*TASK DETAILS*
Exactly as they appear, output all of the entries.

BEGIN INFORMATION

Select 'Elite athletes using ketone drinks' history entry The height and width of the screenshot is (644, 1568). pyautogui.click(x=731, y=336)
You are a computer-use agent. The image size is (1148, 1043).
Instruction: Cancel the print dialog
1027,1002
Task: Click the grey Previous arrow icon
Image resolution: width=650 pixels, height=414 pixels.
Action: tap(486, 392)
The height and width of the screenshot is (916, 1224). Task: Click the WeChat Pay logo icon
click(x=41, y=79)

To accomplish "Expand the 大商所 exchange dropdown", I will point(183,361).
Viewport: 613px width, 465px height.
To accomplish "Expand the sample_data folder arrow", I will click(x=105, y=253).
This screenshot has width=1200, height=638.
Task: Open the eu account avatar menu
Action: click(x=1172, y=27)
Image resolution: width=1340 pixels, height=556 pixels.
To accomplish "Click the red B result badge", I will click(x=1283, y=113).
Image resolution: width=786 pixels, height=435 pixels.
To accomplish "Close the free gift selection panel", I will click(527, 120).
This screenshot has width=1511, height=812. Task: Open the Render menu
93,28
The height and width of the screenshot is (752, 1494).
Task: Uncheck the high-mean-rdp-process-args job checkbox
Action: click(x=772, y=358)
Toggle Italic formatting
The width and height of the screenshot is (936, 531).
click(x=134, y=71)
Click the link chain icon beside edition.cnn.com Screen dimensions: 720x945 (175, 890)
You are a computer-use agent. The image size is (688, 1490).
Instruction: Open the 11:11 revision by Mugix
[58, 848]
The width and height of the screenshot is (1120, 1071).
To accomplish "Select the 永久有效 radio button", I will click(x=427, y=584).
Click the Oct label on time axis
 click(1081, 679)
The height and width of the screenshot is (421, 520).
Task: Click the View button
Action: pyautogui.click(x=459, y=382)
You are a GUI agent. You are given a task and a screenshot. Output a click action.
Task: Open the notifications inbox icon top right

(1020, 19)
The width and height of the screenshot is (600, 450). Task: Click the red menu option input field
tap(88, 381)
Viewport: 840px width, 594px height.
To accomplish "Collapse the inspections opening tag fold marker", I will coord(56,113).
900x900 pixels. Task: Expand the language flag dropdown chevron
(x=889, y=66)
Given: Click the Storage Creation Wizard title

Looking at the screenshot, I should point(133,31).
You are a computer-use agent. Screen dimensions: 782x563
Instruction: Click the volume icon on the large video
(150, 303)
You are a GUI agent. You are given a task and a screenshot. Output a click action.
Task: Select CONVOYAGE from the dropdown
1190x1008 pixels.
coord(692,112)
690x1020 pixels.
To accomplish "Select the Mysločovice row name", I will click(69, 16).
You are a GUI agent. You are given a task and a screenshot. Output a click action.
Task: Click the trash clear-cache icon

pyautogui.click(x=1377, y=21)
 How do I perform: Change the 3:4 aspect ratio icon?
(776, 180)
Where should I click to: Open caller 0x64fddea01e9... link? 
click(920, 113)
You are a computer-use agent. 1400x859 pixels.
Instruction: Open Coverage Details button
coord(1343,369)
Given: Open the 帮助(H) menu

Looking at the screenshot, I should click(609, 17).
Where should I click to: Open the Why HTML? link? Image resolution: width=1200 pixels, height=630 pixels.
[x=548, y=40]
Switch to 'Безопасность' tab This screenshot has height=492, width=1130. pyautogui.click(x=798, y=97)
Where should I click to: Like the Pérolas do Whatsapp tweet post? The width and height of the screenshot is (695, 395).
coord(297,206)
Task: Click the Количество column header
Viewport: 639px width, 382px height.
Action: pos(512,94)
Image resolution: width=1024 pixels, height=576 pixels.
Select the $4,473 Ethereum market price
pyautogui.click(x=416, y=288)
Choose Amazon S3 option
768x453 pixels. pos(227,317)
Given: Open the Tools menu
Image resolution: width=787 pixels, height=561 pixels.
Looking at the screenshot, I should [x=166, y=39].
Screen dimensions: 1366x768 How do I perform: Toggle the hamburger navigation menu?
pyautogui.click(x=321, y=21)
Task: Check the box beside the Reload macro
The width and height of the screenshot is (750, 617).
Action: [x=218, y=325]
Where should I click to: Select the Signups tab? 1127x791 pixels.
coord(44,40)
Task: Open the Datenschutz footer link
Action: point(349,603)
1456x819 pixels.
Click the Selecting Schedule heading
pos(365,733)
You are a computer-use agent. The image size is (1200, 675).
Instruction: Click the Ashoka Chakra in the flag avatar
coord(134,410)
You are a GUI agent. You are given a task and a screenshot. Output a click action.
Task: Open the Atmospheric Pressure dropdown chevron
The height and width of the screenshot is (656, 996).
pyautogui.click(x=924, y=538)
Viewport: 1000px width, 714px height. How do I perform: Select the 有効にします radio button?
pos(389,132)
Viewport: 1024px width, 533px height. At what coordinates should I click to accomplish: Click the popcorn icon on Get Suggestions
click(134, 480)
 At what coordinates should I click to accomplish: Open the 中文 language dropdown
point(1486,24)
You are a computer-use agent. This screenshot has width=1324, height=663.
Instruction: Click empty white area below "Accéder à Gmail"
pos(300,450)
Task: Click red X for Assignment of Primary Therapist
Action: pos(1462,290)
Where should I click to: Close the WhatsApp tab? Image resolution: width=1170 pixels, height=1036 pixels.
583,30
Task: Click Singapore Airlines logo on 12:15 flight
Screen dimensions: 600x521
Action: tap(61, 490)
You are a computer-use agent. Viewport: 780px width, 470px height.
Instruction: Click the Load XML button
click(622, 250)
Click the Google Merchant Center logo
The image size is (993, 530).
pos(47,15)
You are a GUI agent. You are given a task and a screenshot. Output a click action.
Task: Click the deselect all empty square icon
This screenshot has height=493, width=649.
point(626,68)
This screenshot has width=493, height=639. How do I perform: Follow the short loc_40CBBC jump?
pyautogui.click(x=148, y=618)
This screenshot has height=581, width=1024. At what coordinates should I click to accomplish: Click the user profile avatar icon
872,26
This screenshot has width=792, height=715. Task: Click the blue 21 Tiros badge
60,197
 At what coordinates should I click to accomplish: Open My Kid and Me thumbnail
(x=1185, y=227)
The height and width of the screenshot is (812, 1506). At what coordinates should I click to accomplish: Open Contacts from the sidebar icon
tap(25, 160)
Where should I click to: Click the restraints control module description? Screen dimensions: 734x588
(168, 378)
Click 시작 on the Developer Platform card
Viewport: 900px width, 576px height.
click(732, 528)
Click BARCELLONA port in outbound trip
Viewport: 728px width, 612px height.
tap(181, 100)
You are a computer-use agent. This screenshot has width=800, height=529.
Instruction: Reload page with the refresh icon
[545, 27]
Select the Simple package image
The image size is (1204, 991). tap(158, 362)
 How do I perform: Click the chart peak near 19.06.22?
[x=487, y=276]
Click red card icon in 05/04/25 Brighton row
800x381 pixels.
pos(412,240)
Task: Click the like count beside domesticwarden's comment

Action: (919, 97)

END INFORMATION

*WRITTEN ANSWER*
Select 'Elite athletes using ketone drinks' history entry The height and width of the screenshot is (644, 1568). pyautogui.click(x=731, y=336)
You are a computer-use agent. The image size is (1148, 1043).
Instruction: Cancel the print dialog
1027,1002
Task: Click the grey Previous arrow icon
Image resolution: width=650 pixels, height=414 pixels.
Action: tap(486, 392)
The height and width of the screenshot is (916, 1224). Task: Click the WeChat Pay logo icon
click(x=41, y=79)

To accomplish "Expand the 大商所 exchange dropdown", I will point(183,361).
Viewport: 613px width, 465px height.
To accomplish "Expand the sample_data folder arrow", I will click(x=105, y=253).
This screenshot has width=1200, height=638.
Task: Open the eu account avatar menu
Action: click(x=1172, y=27)
Image resolution: width=1340 pixels, height=556 pixels.
To accomplish "Click the red B result badge", I will click(x=1283, y=113).
Image resolution: width=786 pixels, height=435 pixels.
To accomplish "Close the free gift selection panel", I will click(527, 120).
This screenshot has width=1511, height=812. Task: Open the Render menu
93,28
The height and width of the screenshot is (752, 1494).
Task: Uncheck the high-mean-rdp-process-args job checkbox
Action: click(x=772, y=358)
Toggle Italic formatting
The width and height of the screenshot is (936, 531).
click(x=134, y=71)
Click the link chain icon beside edition.cnn.com Screen dimensions: 720x945 (175, 890)
You are a computer-use agent. The image size is (688, 1490).
Instruction: Open the 11:11 revision by Mugix
[58, 848]
The width and height of the screenshot is (1120, 1071).
To accomplish "Select the 永久有效 radio button", I will click(x=427, y=584).
Click the Oct label on time axis
 click(1081, 679)
The height and width of the screenshot is (421, 520).
Task: Click the View button
Action: pyautogui.click(x=459, y=382)
You are a GUI agent. You are given a task and a screenshot. Output a click action.
Task: Open the notifications inbox icon top right

(1020, 19)
The width and height of the screenshot is (600, 450). Task: Click the red menu option input field
tap(88, 381)
Viewport: 840px width, 594px height.
To accomplish "Collapse the inspections opening tag fold marker", I will coord(56,113).
900x900 pixels. Task: Expand the language flag dropdown chevron
(x=889, y=66)
Given: Click the Storage Creation Wizard title

Looking at the screenshot, I should point(133,31).
You are a computer-use agent. Screen dimensions: 782x563
Instruction: Click the volume icon on the large video
(150, 303)
You are a GUI agent. You are given a task and a screenshot. Output a click action.
Task: Select CONVOYAGE from the dropdown
1190x1008 pixels.
coord(692,112)
690x1020 pixels.
To accomplish "Select the Mysločovice row name", I will click(69, 16).
You are a GUI agent. You are given a task and a screenshot. Output a click action.
Task: Click the trash clear-cache icon

pyautogui.click(x=1377, y=21)
 How do I perform: Change the 3:4 aspect ratio icon?
(776, 180)
Where should I click to: Open caller 0x64fddea01e9... link? 
click(920, 113)
You are a computer-use agent. 1400x859 pixels.
Instruction: Open Coverage Details button
coord(1343,369)
Given: Open the 帮助(H) menu

Looking at the screenshot, I should click(609, 17).
Where should I click to: Open the Why HTML? link? Image resolution: width=1200 pixels, height=630 pixels.
[x=548, y=40]
Switch to 'Безопасность' tab This screenshot has height=492, width=1130. pyautogui.click(x=798, y=97)
Where should I click to: Like the Pérolas do Whatsapp tweet post? The width and height of the screenshot is (695, 395).
coord(297,206)
Task: Click the Количество column header
Viewport: 639px width, 382px height.
Action: pos(512,94)
Image resolution: width=1024 pixels, height=576 pixels.
Select the $4,473 Ethereum market price
pyautogui.click(x=416, y=288)
Choose Amazon S3 option
768x453 pixels. pos(227,317)
Given: Open the Tools menu
Image resolution: width=787 pixels, height=561 pixels.
Looking at the screenshot, I should [x=166, y=39].
Screen dimensions: 1366x768 How do I perform: Toggle the hamburger navigation menu?
pyautogui.click(x=321, y=21)
Task: Check the box beside the Reload macro
The width and height of the screenshot is (750, 617).
Action: [x=218, y=325]
Where should I click to: Select the Signups tab? 1127x791 pixels.
coord(44,40)
Task: Open the Datenschutz footer link
Action: point(349,603)
1456x819 pixels.
Click the Selecting Schedule heading
pos(365,733)
You are a computer-use agent. The image size is (1200, 675).
Instruction: Click the Ashoka Chakra in the flag avatar
coord(134,410)
You are a GUI agent. You are given a task and a screenshot. Output a click action.
Task: Open the Atmospheric Pressure dropdown chevron
The height and width of the screenshot is (656, 996).
pyautogui.click(x=924, y=538)
Viewport: 1000px width, 714px height. How do I perform: Select the 有効にします radio button?
pos(389,132)
Viewport: 1024px width, 533px height. At what coordinates should I click to accomplish: Click the popcorn icon on Get Suggestions
click(134, 480)
 At what coordinates should I click to accomplish: Open the 中文 language dropdown
point(1486,24)
You are a computer-use agent. This screenshot has width=1324, height=663.
Instruction: Click empty white area below "Accéder à Gmail"
pos(300,450)
Task: Click red X for Assignment of Primary Therapist
Action: pos(1462,290)
Where should I click to: Close the WhatsApp tab? Image resolution: width=1170 pixels, height=1036 pixels.
583,30
Task: Click Singapore Airlines logo on 12:15 flight
Screen dimensions: 600x521
Action: tap(61, 490)
You are a computer-use agent. Viewport: 780px width, 470px height.
Instruction: Click the Load XML button
click(622, 250)
Click the Google Merchant Center logo
The image size is (993, 530).
pos(47,15)
You are a GUI agent. You are given a task and a screenshot. Output a click action.
Task: Click the deselect all empty square icon
This screenshot has height=493, width=649.
point(626,68)
This screenshot has width=493, height=639. How do I perform: Follow the short loc_40CBBC jump?
pyautogui.click(x=148, y=618)
This screenshot has height=581, width=1024. At what coordinates should I click to accomplish: Click the user profile avatar icon
872,26
This screenshot has width=792, height=715. Task: Click the blue 21 Tiros badge
60,197
 At what coordinates should I click to accomplish: Open My Kid and Me thumbnail
(x=1185, y=227)
The height and width of the screenshot is (812, 1506). At what coordinates should I click to accomplish: Open Contacts from the sidebar icon
tap(25, 160)
Where should I click to: Click the restraints control module description? Screen dimensions: 734x588
(168, 378)
Click 시작 on the Developer Platform card
Viewport: 900px width, 576px height.
click(732, 528)
Click BARCELLONA port in outbound trip
Viewport: 728px width, 612px height.
tap(181, 100)
You are a computer-use agent. This screenshot has width=800, height=529.
Instruction: Reload page with the refresh icon
[545, 27]
Select the Simple package image
The image size is (1204, 991). tap(158, 362)
 How do I perform: Click the chart peak near 19.06.22?
[x=487, y=276]
Click red card icon in 05/04/25 Brighton row
800x381 pixels.
pos(412,240)
Task: Click the like count beside domesticwarden's comment

Action: (919, 97)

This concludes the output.